I use the array_diff to strip out $usersiviewed from $allusers. This is the list of users who $user can view (ie, people they have not already liked or disliked in the past).
Now the problem is when I click the like button, it updates the likeprofile table with the name of the NEXT person in the array (i.e., not the person who's picture I am currently looking at but person who's picture appears next). Additionally, if I refresh the current page, the person who's profile appears on the current page automatically gets 'liked' by me. I would really appreciate any advice on this.
<?php
// viewprofiles.php
include_once("header.php");
echo $user.' is currently logged in<br><br>';
echo <<<_END
<form method="post" action="viewprofiles.php"><pre>
<input type="submit" name ="choice" value="LIKE" />
<input type="submit" name ="choice" value="NEXT PROFILE" />
</pre></form>
_END;
$allusers = array();
//Create the $allusers array, comprised of all users except me
$result = queryMysql("SELECT * FROM members");
$num = mysql_num_rows($result);
for ($j = 0 ; $j < $num ; ++$j)
{
$row = mysql_fetch_row($result);
if ($row[0] == $user) continue;
$allusers[$j] = $row[0];
}
//Create the $i_like_these_users array, comprised of all users i liked
$result = queryMysql("SELECT * FROM likeprofile WHERE user='$user'");
$num = mysql_num_rows($result);
for ($j = 0 ; $j < $num ; ++$j)
{
$row = mysql_fetch_row($result);
$i_like_these_users[$j] = $row[1];
}
//Create the $i_dislike_these_users array, comprised of all users i disliked
$result = queryMysql("SELECT * FROM dislikeprofile WHERE user='$user'");
$num = mysql_num_rows($result);
for ($j = 0 ; $j < $num ; ++$j)
{
$row = mysql_fetch_row($result);
$i_dislike_these_users[$j] = $row[1];
}
//Create the $usersiviewed array, comprised of all users i have either liked or disliked
if (is_array($i_like_these_users) && is_array($i_dislike_these_users))
{
$usersiviewed = array_merge($i_like_these_users,$i_dislike_these_users);
}
elseif(is_array($i_like_these_users))
{
$usersiviewed = $i_like_these_users;
}
else
{
$usersiviewed = $i_dislike_these_users;
}
// this removes from the array $allusers (i.e., profiles i can view) all $usersviewed (i.e., all the profiles i have already either liked/disliked)
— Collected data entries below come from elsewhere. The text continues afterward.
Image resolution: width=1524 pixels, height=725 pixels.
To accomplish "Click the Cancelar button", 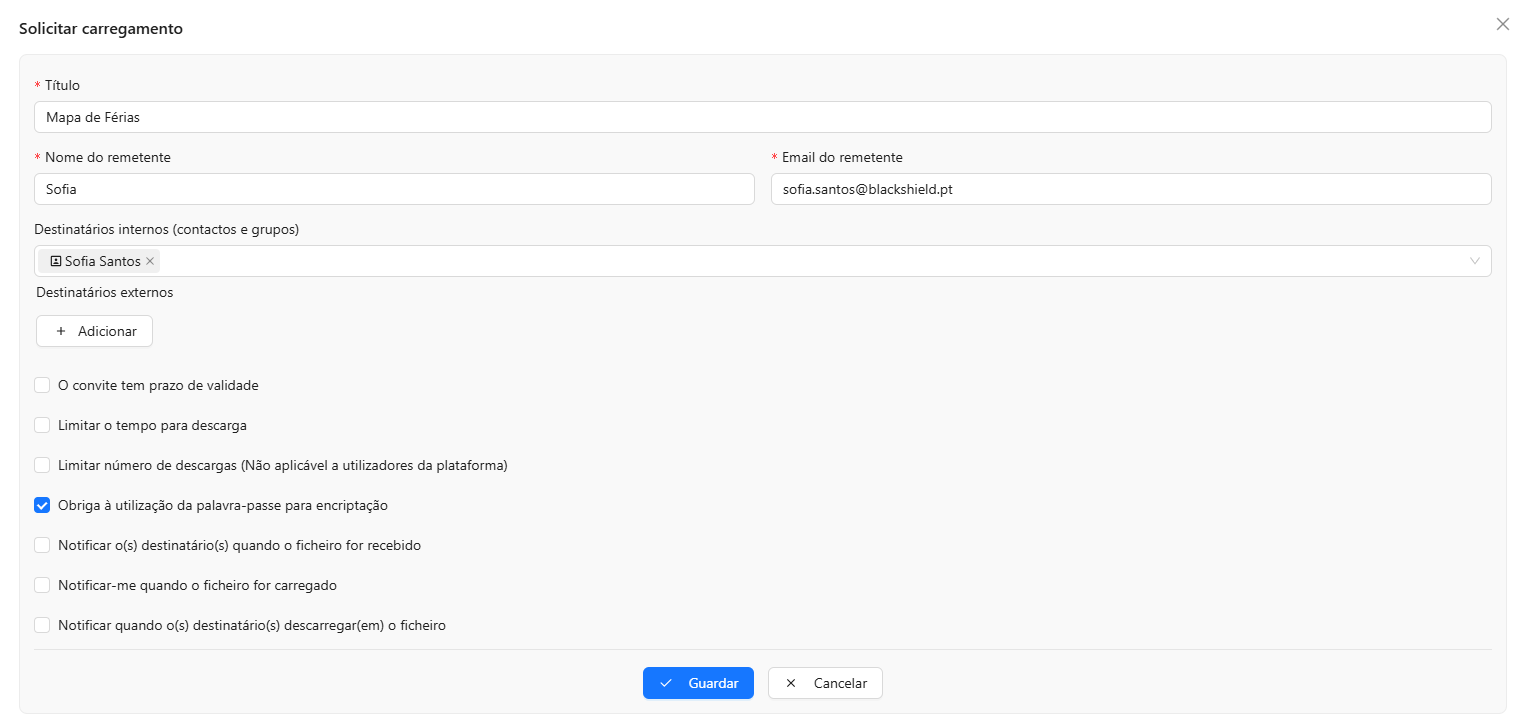I will point(825,683).
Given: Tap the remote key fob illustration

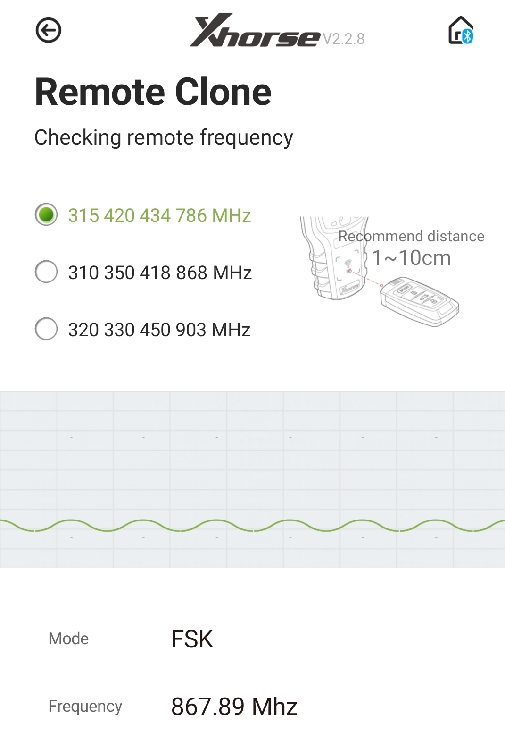Looking at the screenshot, I should tap(419, 302).
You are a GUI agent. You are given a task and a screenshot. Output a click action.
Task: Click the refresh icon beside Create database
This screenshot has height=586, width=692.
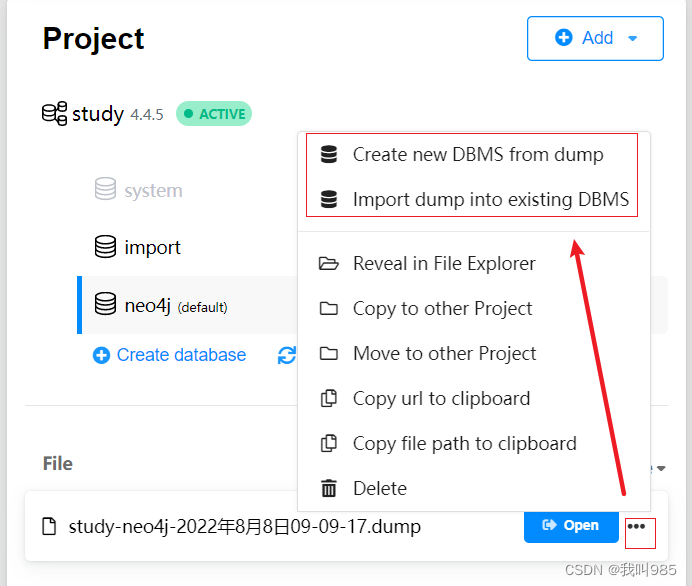[287, 355]
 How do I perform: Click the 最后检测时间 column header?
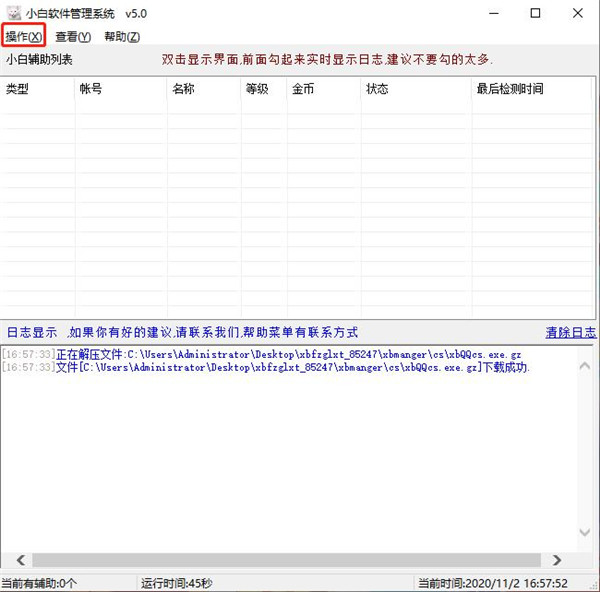530,89
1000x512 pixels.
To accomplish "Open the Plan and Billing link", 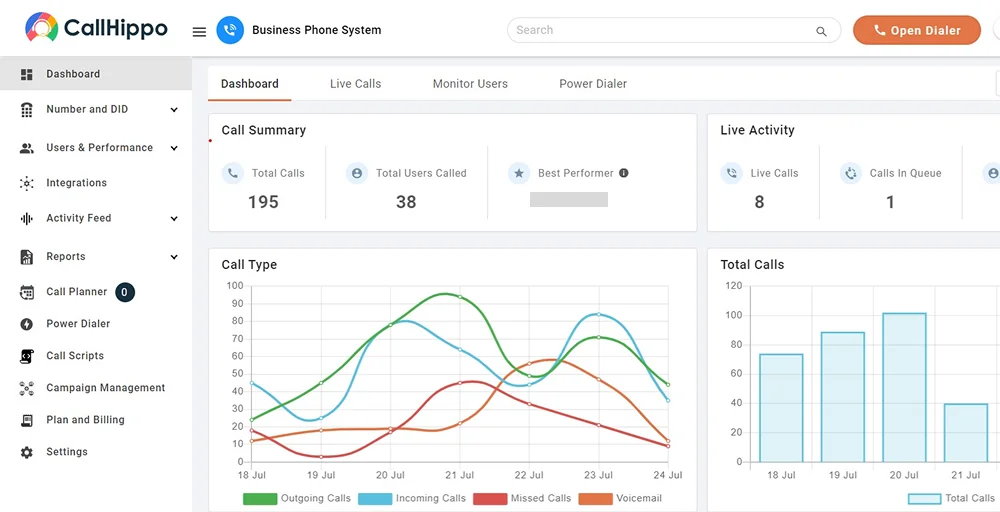I will 85,420.
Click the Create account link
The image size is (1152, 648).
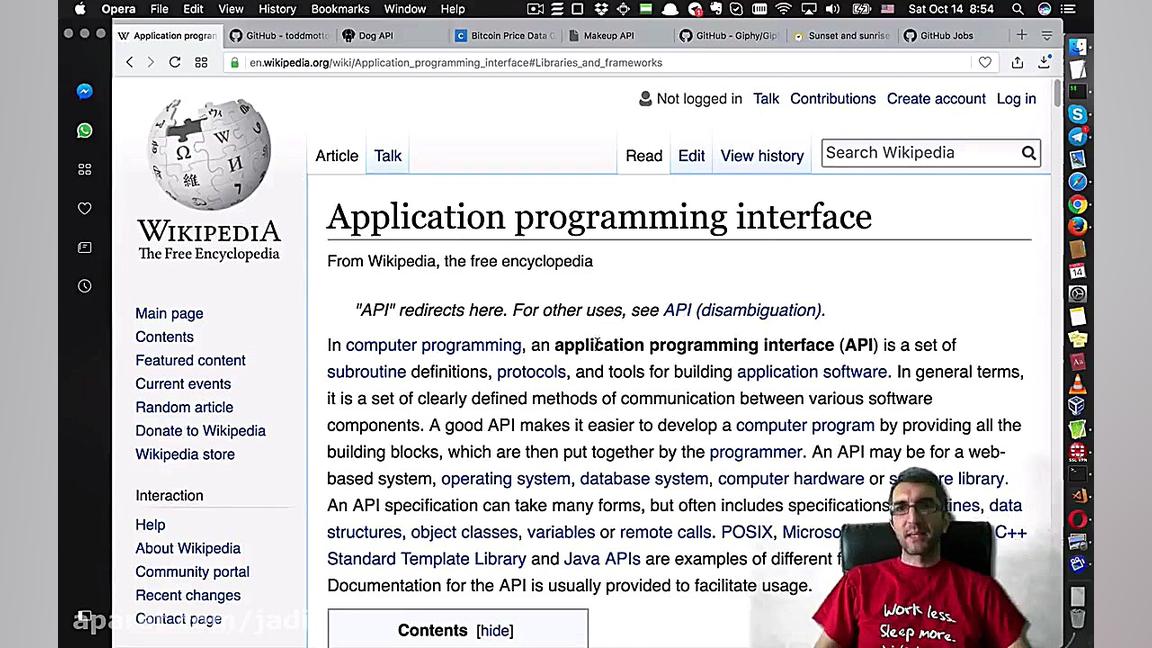pos(936,98)
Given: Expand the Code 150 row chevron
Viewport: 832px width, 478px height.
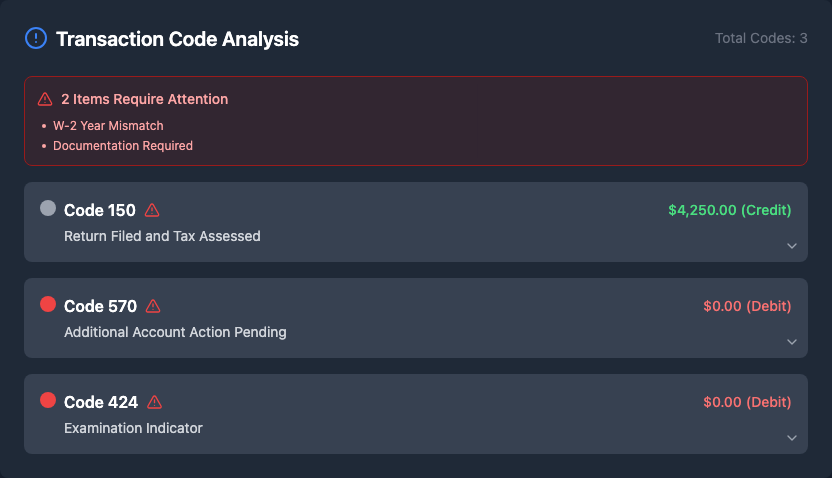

if (is_array($usersiviewed))
{
$peopleicanview = array_diff($allusers, $usersiviewed);
$peopleicanview = array_values($peopleicanview); // this re-indexes the array
}
else {
$peopleicanview = $allusers;
$peopleicanview = array_values($peopleicanview); // this re-indexes the array
}
$current_user_profile = $peopleicanview[0];
echo 'check out '.$current_user_profile.'s picture <br />';
if (file_exists("$current_user_profile.jpg"))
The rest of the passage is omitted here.